The backdoor ACTA approach creates enormous risks for Canada’s trade ambitions. Given the huge anti-ACTA movement, the Canada — EU trade deal could face widespread European opposition with CETA becoming swept up in similar protests.
Twitter is not always the best litmus test of political sentiment. But with Geist’s article being re-tweeted at the rate of about 24 times an hour in several European languages, CETA has the attention of a growing movement of Internet freedom advocates with the numbers and savvy to put serious damper on Canadian and European ambitions on intellectual property. Considering the importance of the IP chapter to EU negotiators in particular, things could get interesting during the next CETA round in Brussels, July 16 – 20.
No place for IP in international trade deals
As mentioned above, the intellectual property chapter in CETA deals with both copyright and patents for things like drugs, as well as how those IP rights should be enforced. Development organizations like Oxfam and the Grandmothers to Grandmothers campaign oppose overly strong profit protections for brand name drug companies because they make imports of life-saving HIV/AIDS and other medication too expensive for development and least developed countries.

→ Material provided:

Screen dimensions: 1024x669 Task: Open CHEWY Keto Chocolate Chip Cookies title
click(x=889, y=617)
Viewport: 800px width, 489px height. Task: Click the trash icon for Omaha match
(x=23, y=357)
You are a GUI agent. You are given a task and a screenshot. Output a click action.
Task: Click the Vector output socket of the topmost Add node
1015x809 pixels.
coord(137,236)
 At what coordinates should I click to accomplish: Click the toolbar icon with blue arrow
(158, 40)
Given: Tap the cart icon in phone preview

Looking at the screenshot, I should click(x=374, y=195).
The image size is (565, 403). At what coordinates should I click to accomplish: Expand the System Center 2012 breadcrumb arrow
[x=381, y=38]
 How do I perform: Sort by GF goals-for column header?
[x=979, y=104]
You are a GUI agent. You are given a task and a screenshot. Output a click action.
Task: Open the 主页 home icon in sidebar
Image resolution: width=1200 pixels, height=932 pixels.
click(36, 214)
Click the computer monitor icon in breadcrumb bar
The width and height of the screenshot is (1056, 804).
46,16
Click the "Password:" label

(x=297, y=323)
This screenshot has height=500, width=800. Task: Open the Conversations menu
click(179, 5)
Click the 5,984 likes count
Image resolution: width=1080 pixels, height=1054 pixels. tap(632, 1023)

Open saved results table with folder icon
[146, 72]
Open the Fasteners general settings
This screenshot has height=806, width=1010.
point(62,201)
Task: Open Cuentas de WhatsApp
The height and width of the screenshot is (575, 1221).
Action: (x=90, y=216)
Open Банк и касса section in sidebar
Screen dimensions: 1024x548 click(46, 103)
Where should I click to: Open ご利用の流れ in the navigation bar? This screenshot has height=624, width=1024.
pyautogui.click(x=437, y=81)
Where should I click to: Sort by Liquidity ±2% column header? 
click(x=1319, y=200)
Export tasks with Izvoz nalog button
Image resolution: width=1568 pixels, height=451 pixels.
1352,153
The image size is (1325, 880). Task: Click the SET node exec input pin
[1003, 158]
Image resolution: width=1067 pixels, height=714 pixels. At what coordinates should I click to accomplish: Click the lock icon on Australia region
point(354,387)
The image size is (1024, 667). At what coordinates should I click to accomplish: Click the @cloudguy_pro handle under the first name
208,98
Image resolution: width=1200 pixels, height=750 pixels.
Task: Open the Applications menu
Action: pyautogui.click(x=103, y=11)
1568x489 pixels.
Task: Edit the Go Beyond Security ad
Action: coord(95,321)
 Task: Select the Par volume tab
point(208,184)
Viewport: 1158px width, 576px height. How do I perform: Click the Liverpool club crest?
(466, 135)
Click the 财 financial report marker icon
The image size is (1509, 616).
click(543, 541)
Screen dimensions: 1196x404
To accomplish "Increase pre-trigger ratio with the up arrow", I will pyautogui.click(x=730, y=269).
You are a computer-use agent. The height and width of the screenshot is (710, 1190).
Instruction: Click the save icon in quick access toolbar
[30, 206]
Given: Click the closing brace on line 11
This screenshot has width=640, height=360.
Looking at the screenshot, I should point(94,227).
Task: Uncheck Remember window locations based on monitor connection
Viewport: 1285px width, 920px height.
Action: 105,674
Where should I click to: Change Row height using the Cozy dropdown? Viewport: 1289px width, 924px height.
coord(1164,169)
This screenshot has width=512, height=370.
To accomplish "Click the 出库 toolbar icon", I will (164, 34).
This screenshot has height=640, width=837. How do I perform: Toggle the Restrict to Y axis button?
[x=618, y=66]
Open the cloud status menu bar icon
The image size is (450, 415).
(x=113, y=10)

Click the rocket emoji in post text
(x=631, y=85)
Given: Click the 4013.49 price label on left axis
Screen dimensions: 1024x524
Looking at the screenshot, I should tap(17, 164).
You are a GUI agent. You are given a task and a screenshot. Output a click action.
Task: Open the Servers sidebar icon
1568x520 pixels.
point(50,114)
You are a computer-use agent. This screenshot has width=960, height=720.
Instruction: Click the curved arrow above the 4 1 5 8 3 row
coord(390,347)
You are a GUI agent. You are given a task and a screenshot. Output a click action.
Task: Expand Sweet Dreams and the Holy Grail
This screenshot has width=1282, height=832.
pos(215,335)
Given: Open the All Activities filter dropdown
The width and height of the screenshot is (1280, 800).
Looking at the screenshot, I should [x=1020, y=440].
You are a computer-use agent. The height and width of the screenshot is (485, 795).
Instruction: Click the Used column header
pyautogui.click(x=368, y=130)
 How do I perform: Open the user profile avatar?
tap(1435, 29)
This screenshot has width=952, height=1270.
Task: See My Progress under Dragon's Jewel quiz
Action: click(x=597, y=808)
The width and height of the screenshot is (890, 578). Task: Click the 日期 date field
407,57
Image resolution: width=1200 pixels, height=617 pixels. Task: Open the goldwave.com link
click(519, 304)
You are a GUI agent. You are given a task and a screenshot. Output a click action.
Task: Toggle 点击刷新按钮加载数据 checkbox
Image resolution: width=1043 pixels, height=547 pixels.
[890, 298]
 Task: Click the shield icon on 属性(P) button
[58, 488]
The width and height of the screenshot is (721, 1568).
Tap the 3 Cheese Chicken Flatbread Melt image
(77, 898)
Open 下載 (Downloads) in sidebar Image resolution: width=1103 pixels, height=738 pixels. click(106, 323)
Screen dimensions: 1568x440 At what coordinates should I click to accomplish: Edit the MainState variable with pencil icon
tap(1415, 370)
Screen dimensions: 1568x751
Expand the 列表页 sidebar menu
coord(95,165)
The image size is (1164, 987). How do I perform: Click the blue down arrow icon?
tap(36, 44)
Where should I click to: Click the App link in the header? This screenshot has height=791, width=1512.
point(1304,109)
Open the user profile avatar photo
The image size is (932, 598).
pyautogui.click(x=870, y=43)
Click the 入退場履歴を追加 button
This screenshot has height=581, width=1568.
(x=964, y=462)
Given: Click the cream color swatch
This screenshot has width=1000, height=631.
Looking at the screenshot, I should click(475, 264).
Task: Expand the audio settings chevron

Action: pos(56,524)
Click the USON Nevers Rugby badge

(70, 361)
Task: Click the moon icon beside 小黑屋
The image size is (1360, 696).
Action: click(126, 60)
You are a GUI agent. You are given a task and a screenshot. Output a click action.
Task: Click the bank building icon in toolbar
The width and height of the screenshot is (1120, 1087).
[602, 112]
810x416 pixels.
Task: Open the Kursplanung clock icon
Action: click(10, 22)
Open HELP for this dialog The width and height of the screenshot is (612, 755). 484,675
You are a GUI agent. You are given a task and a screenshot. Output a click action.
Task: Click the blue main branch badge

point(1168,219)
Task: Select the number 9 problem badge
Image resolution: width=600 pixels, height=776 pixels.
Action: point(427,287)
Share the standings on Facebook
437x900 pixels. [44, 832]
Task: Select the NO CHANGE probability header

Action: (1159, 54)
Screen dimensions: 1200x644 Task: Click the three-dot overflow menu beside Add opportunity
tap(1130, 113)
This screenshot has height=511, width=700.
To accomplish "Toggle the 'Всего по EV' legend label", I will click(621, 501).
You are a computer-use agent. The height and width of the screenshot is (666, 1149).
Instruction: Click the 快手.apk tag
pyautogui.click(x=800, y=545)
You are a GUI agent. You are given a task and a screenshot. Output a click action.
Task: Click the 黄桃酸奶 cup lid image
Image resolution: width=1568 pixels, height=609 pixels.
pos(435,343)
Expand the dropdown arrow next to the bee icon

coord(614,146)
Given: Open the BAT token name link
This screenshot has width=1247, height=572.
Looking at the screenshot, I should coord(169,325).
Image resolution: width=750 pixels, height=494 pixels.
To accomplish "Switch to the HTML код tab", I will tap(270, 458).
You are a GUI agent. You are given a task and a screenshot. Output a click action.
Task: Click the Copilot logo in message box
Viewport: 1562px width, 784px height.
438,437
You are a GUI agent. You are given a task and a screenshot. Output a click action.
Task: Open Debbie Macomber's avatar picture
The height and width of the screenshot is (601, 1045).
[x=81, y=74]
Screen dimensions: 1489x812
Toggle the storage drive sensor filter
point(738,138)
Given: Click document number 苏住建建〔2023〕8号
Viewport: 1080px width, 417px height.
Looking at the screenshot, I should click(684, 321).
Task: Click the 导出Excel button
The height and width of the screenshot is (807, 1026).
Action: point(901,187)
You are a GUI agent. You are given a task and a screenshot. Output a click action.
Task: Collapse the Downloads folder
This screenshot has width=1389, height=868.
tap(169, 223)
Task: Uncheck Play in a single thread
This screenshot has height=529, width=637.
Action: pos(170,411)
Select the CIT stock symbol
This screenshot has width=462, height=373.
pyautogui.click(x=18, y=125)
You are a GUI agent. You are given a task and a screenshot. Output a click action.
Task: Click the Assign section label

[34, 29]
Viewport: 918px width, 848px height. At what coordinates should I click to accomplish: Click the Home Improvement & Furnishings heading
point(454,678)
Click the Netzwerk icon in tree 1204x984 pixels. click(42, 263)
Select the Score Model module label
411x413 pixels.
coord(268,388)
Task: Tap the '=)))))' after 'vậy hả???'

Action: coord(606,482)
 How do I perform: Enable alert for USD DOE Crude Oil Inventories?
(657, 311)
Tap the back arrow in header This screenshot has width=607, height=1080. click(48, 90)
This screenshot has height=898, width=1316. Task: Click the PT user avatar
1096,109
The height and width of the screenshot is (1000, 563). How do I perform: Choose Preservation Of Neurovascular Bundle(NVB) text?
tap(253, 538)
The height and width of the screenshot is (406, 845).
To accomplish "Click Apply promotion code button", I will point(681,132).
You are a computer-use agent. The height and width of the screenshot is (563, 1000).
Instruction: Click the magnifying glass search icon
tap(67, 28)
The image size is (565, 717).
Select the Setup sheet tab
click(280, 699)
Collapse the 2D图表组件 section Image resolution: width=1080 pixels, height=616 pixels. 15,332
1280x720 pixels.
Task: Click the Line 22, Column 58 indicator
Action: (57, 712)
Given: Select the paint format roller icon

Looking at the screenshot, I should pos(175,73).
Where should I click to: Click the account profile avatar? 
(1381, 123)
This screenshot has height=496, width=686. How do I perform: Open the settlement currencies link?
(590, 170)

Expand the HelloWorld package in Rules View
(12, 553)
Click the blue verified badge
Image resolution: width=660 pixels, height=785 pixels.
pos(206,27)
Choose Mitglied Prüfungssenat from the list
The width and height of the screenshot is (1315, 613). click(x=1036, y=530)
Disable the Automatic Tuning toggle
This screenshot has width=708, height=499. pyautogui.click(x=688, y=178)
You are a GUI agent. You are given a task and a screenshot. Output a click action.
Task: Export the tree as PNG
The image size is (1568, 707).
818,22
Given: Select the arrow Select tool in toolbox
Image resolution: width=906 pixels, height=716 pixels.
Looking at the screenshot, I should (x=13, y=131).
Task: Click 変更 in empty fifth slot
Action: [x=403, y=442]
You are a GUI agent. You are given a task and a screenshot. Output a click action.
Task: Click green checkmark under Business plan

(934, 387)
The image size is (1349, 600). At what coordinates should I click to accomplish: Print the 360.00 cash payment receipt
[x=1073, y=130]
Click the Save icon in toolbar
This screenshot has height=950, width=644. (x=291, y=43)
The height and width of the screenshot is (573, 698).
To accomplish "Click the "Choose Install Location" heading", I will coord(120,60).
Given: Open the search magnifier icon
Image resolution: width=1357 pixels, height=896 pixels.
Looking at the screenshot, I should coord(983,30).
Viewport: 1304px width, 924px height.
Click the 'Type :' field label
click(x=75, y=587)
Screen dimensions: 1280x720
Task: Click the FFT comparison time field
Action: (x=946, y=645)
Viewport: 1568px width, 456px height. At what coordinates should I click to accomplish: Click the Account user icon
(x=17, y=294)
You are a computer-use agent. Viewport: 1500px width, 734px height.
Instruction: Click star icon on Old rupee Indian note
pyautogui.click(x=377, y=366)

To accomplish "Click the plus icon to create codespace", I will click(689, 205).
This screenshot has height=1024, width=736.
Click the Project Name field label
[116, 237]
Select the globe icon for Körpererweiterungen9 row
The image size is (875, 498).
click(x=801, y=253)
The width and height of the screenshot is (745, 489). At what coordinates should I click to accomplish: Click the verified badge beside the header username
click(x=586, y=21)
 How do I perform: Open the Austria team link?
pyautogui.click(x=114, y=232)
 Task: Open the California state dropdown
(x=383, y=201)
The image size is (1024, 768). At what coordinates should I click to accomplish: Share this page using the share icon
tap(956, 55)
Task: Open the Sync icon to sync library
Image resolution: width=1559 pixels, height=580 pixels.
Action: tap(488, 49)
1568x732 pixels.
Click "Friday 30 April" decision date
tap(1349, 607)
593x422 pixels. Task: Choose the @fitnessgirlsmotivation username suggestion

→ Exercise prompt:
Please set down everything in the CETA passage above from "No place for" down to "least developed countries.", word for word.

→ Written solution:
No place for IP in international trade deals
As mentioned above, the intellectual property chapter in CETA deals with both copyright and patents for things like drugs, as well as how those IP rights should be enforced. Development organizations like Oxfam and the Grandmothers to Grandmothers campaign oppose overly strong profit protections for brand name drug companies because they make imports of life-saving HIV/AIDS and other medication too expensive for development and least developed countries.